Enfant roi quelques mois après l’abdication de son père, le roi Fouad II d’Égypte a grandi en Suisse avant de faire une partie de sa vie en France. Un destin hors du commun, ponctué d’épreuves. À l’occasion de son 70e anniversaire, le souverain a accepté de se confier à Point de Vue. Rencontre exceptionnelle, chez lui, entouré des siens.

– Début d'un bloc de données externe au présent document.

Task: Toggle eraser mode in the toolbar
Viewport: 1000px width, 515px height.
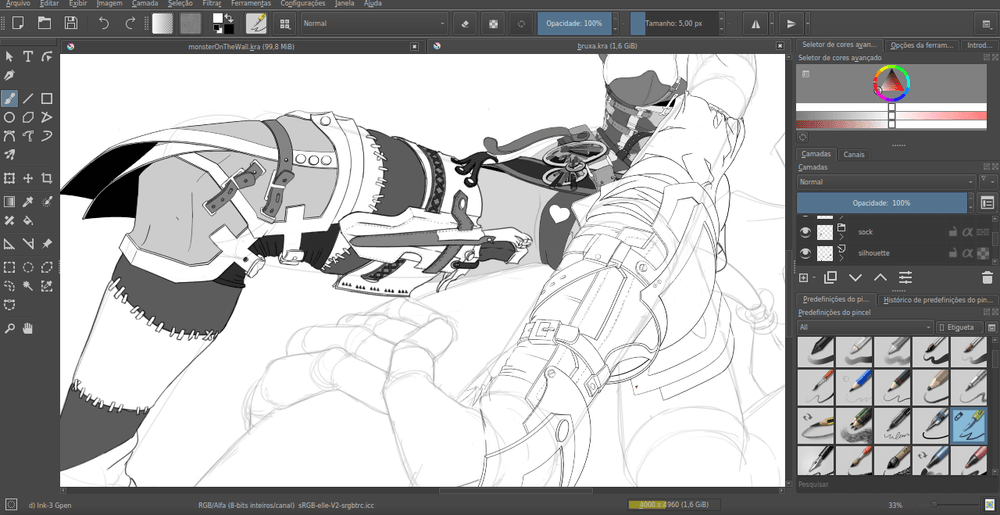Action: point(464,22)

Par Thomas Pernette - 27 février 2022, 06h00

 La famille royale d’Égypte réunie pour l’anniversaire du roi Fouad II. De gauche à droite, au premier rang, la princesse héritière Noal, le prince Fouad, le roi Fouad II tenant dans ses bras sa petite-fille Dounia, la princesse Fawzia et son fils Naël. Derrière eux, le prince héritier Mohamed Ali et sa fille la princesse Farah-Noor, ainsi que monsieur Sylvain Renaudeau, époux de la princesse Fawzia.
La famille royale d’Égypte réunie pour l’anniversaire du roi Fouad II. De gauche à droite, au premier rang, la princesse héritière Noal, le prince Fouad, le roi Fouad II tenant dans ses bras sa petite-fille Dounia, la princesse Fawzia et son fils Naël. Derrière eux, le prince héritier Mohamed Ali et sa fille la princesse Farah-Noor, ainsi que monsieur Sylvain Renaudeau, époux de la princesse Fawzia. © David Nivière

Majesté, vous acceptez de recevoir Point de Vue à l’occasion de vos 70 ans. Pourtant, ce n’est pas seulement votre anniversaire ?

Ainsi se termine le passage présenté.